▶ _REQUEST A_
In the forum thread below, how many attempts does the poster 25434 say it can sometimes take to post something?

▶ _SELECTED TEXT_

++++++

# UKM Changes & Updates - Discussion



## Lorian (Apr 9, 2003)

This thread is for discussion relating to any updates posted here:

https://www.uk-muscle.co.uk/topic/254227-ukm-changes-updates/?do=embed


----------



## TommyBananas (Nov 23, 2014)

@Lorian

Why is there still no IIFYM sub-forum? Seriously.


----------



## FuqOutDaWhey (Apr 29, 2015)

I'd click link... But it's not working on tapa


----------



## Lorian (Apr 9, 2003)

BrahmaBull said:


> I'd click link... But it's not working on tapa


The Link or the Like ?


----------



## FuqOutDaWhey (Apr 29, 2015)

Lorian said:


> The Link or the Like ?


Links don't work


----------



## mrwright (Oct 22, 2013)

Does anyone else have problems typing on mobile?

Like when i try to delete something ive wrote it just all goes tits up deletes half the word then repeats thst half of the word instead of half of the word before it an god knows what else


----------



## Keeks (Oct 22, 2010)

mrwright said:


> Does anyone else have problems typing on mobile?
> 
> Like when i try to delete something ive wrote it just all goes tits up deletes half the word then repeats thst half of the word instead of half of the word before it an god knows what else


I have problems with typing when quoting, sometimes it won't let me use capitals, then it doesn't type some letters, randomly uses spaces, it ages to reply to a quote!


----------



## 25434 (Dec 27, 2011)

I go to my posting box tap one letter and get bounced out into delicious.com.....lol.....or straight back to the index screen. It can sometimes take me 6 or 7 attempts to post something. This isn't just my journal, it's trying to post anywhere.

happens more than less. Not globally shattering but a pain.


----------



## Nuts (Aug 19, 2013)

Flubs said:


> I go to my posting box tap one letter and get bounced out into delicious.com.....lol.....or straight back to the index screen. It can sometimes take me 6 or 7 attempts to post something. This isn't just my journal, it's trying to post anywhere.

++++++

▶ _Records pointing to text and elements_
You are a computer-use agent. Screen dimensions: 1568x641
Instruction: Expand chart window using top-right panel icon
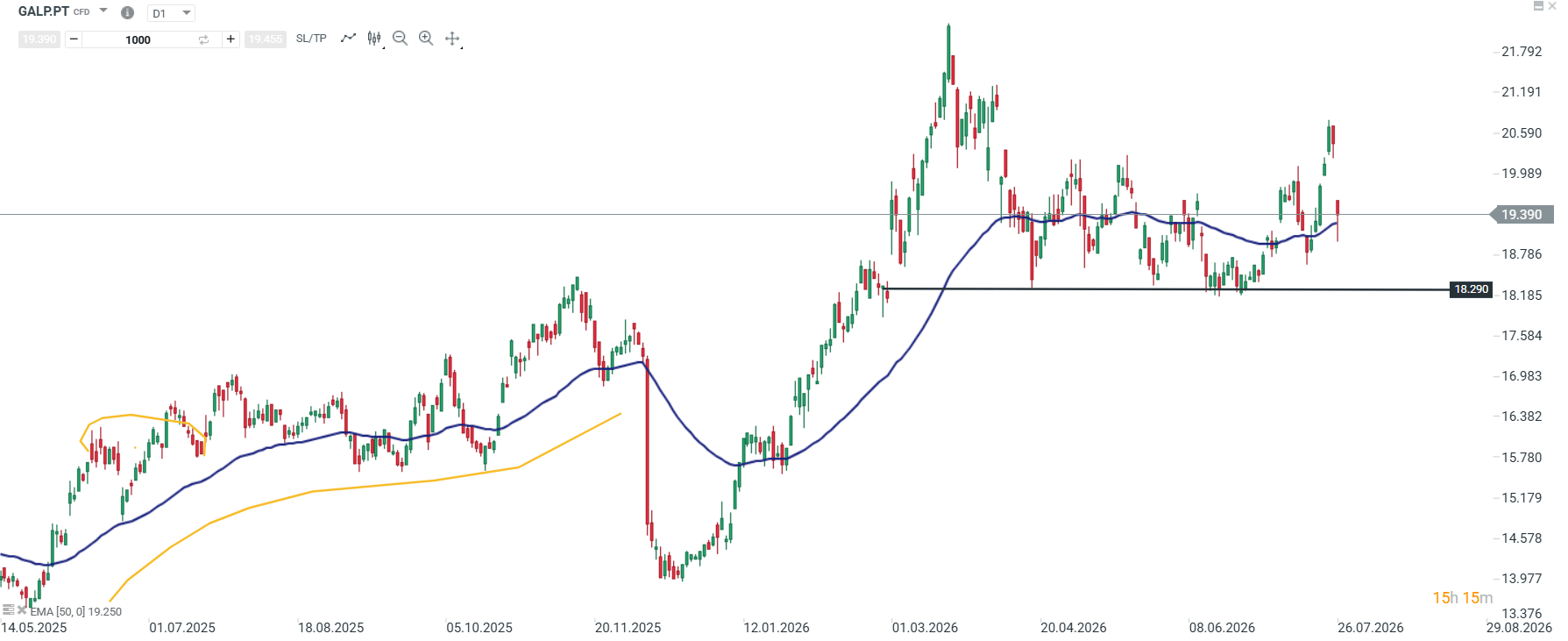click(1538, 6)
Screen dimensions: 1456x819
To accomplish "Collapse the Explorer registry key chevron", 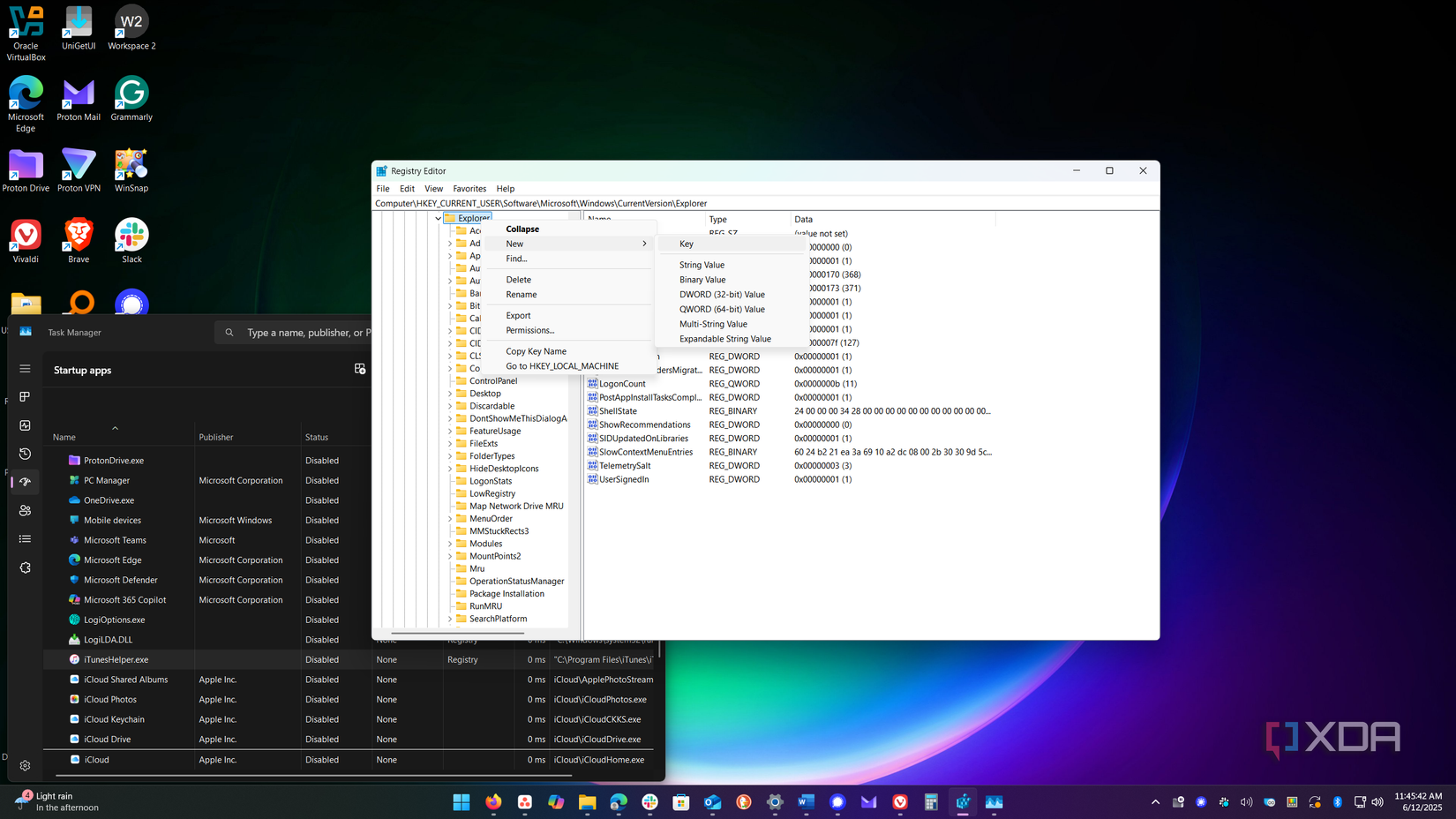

++++++

▶ _REQUEST B_
Count the lines of the records that contain the string "Screen", treating case as significant, and give only the number.

▶ _OUTPUT A_
6 or 7 attempts.

▶ _OUTPUT B_
2